В мае и июне 1904-го Ходасевич сдает выпускные экзамены на аттестат зрелости, все — с оценкой хорошо. Не был исключением и предмет, по которому он, как отмечено в этом документе, проявил особую любознательность: русский язык с церковно-славянским и словесность. Преподавал эту дисциплину В. И. Стражев, поэт, принадлежавший, как и Ходасевич, к кругу издательства Гриф. Учитель с неудовольствием и ревностью наблюдал за литературными опытами ученика и был особенно придирчив в классе. Но вскоре их отношения принимают другой характер. Еще в гимназические годы Ходасевича в литературных кругах Москвы складывается весьма лестная для него репутация, и строгий наставник не считал для себя унизительным в иных случаях искать поддержки и чуть ли не покровительства ученика.

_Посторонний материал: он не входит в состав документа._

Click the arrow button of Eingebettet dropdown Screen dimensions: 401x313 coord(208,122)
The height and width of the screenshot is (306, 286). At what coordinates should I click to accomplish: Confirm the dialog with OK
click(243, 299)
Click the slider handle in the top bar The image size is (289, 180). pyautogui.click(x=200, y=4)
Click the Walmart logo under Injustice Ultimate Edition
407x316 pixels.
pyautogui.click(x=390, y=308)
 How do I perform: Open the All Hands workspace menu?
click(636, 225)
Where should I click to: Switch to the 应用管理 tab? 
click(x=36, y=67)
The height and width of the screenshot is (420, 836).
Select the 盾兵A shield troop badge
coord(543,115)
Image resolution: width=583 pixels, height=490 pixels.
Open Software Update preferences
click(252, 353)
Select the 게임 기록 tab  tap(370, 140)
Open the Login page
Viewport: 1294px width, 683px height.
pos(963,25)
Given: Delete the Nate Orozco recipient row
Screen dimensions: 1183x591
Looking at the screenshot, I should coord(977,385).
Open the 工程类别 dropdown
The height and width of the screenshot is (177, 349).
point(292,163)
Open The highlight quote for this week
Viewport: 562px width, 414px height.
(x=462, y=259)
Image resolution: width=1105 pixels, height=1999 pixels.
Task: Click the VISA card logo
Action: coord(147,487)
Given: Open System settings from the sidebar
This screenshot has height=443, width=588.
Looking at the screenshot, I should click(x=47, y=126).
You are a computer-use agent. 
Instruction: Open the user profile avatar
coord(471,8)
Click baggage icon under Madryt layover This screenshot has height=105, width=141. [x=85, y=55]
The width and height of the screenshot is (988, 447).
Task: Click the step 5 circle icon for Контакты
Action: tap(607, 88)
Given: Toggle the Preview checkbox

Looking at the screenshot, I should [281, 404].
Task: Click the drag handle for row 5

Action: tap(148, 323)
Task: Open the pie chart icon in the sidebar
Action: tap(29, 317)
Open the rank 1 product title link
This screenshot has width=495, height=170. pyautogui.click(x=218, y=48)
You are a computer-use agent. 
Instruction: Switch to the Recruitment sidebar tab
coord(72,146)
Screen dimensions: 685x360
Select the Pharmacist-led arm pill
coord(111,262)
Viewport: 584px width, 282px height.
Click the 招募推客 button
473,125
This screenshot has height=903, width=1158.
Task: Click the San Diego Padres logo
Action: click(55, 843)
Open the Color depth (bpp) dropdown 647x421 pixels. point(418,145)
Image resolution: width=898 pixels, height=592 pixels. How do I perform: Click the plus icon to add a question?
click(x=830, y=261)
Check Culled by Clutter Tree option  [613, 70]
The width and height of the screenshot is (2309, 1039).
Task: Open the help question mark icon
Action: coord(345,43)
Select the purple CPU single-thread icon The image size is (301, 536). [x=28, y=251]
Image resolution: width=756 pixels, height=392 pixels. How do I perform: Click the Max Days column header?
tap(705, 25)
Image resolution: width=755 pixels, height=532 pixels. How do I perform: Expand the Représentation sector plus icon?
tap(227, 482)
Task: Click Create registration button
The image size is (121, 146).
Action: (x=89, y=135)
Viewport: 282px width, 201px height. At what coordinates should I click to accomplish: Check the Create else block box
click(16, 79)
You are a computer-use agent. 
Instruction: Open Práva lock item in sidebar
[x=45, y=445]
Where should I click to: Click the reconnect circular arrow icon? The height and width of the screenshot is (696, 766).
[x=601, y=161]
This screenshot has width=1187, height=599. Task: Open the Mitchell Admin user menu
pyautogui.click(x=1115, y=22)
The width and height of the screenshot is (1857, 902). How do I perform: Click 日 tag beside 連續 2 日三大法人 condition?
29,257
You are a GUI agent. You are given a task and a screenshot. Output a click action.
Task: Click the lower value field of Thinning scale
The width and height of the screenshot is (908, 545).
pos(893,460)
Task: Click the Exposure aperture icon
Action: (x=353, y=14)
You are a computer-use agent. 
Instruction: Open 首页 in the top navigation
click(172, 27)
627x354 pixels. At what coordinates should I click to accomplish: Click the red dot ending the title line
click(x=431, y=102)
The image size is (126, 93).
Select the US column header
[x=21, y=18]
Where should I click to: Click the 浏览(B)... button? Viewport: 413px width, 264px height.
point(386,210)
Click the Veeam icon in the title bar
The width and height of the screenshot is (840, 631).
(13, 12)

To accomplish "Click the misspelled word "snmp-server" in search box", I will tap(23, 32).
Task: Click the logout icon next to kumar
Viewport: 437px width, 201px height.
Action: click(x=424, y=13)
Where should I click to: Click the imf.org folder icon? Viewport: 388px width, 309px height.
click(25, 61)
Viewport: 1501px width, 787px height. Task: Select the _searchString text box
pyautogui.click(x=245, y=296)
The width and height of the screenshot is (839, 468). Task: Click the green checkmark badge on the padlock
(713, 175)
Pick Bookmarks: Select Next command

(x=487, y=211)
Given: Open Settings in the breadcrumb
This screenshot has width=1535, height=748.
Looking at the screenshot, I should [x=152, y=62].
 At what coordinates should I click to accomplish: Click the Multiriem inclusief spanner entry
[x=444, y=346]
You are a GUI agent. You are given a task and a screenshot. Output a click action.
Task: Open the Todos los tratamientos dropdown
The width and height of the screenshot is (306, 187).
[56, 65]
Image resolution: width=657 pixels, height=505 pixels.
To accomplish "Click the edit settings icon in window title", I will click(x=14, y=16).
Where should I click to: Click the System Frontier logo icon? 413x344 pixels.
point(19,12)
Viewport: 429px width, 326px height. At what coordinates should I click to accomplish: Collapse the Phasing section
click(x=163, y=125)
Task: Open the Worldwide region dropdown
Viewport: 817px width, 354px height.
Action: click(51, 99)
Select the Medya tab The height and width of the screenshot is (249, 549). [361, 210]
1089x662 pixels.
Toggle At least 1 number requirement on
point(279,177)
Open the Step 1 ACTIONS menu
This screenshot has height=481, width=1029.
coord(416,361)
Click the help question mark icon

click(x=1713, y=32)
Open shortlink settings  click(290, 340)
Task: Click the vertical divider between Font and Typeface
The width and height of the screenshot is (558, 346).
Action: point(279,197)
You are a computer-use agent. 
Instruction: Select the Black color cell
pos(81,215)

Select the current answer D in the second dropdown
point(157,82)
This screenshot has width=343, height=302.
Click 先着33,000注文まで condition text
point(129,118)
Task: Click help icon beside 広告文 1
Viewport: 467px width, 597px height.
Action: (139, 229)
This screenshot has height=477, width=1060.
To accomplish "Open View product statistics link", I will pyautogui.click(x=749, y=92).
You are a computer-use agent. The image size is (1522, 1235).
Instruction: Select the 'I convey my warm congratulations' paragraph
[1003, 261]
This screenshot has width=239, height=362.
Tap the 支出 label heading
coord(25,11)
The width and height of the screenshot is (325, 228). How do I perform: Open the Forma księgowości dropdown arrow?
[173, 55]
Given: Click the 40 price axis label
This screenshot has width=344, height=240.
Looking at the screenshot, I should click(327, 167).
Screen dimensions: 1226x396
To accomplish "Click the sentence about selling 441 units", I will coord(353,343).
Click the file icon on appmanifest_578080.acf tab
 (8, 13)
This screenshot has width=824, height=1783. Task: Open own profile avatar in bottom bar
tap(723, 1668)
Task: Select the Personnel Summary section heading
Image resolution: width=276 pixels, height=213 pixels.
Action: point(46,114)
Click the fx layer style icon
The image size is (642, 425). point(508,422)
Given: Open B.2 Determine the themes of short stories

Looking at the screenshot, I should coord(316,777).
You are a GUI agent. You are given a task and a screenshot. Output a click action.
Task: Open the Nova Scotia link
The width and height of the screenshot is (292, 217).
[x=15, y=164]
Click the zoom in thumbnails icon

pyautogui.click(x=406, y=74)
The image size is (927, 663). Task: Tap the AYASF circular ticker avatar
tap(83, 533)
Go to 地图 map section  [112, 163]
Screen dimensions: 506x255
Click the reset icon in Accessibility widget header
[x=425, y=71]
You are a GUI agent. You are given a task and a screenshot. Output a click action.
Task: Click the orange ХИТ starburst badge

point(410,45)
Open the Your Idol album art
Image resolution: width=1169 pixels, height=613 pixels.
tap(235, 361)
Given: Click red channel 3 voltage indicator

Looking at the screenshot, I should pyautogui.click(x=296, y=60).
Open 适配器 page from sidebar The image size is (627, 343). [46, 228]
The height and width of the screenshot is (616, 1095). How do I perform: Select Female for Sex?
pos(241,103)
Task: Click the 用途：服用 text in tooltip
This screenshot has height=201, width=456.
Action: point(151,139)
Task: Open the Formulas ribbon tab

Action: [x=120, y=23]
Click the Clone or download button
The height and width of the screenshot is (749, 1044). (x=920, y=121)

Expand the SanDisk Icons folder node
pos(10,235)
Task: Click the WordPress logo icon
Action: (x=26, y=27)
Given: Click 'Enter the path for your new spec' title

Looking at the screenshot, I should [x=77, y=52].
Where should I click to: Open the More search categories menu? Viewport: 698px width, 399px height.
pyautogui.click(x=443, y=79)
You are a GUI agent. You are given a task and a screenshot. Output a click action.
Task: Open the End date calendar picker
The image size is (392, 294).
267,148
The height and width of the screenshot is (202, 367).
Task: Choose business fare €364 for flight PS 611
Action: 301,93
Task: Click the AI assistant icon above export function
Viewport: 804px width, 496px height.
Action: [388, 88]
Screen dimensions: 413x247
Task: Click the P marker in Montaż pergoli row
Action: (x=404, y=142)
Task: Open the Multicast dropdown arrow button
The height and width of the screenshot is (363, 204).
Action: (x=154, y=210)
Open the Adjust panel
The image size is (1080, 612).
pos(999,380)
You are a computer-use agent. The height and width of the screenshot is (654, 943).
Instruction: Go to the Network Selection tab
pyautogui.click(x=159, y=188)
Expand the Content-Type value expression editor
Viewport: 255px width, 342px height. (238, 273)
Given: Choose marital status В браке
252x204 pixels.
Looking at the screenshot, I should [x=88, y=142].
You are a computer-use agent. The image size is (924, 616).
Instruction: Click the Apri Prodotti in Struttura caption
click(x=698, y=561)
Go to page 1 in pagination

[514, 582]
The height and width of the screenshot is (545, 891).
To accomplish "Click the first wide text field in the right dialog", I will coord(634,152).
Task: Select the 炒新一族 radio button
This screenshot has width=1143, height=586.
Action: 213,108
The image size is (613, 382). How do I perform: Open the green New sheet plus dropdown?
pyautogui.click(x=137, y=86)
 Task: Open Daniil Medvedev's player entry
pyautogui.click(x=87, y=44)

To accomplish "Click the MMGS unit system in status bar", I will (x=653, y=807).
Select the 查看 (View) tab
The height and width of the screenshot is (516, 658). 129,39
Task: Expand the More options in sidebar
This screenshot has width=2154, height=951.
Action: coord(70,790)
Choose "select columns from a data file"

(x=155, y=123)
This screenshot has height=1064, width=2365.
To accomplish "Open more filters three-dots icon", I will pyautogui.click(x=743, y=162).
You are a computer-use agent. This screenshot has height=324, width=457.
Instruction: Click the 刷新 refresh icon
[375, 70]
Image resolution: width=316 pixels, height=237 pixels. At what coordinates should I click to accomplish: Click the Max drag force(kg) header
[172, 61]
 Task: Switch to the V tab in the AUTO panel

В 1914 у Брюсова, на одной из знаменитых сред, где «творились судьбы если не всероссийского, то во всяком случае московского модернизма», новоиспеченный студент юридического факультета Владислав Ходасевич знакомится с Андреем Белым. «Я далеко не разделял всех воззрений Белого, но он повлиял на меня сильнее кого бы то ни было из людей, которых я знал», — скажет Ходасевич много лет спустя. В этом высказывании центр тяжести приходится все же на первый тезис. Хотя еще И. Ф. Анненский предположил связь ранних стихов Ходасевича со стихами Белого, но уже к концу 1900-х годов два молодых поэта предстают нам, по существу, эстетическими противниками: старший — модернистом, младший — традиционалистом. Тем не менее, они подружились. Литературным итогом их девятнадцатилетней дружбы являются две дифирамбические статьи Белого о стихах Ходасевича, исследование Ходасевича Аблеуховы-Летаевы-Коробкины (1927) и его же статья Андрей Белый (1938) — блестящие, исполненные тонкого психологизма и удивительной наблюдательности воспоминания, вошедшие затем в Некрополь. Вот характеристическая выдержка из них:
По некоторым причинам я не могу сейчас рассказать о Белом все, что о нем знаю и думаю. Но и сокращенным рассказом хотел бы я не послужить любопытству сегодняшнего дня, а сохранить несколько истинных черт для истории литературы, которая уже занимается, а со временем еще пристальнее займется эпохой символизма вообще и Андреем Белым в частности. Это желание побуждает меня быть сугубо правдивым. Я долгом своим (не легким) считаю — исключить из рассказа лицемерие мысли и боязнь слова. Не должно ждать от меня изображения иконописного, хрестоматийного. Такие изображения вредны для истории. Я уверен, что они и безнравственны, потому что только правдивое и целостное изображение замечательного человека способно открыть то лучшее, что в нем было. Истина не может быть низкой, потому что нет ничего выше истины. Пушкинскому «возвышающему обману» хочется противопоставить нас возвышающую правду. Надо учиться чтить и любить замечательного человека со всеми его слабостями и порой даже за самые эти слабости. Такой человек не нуждается в прикрасах. От нас он требует гораздо более трудного: полноты понимания.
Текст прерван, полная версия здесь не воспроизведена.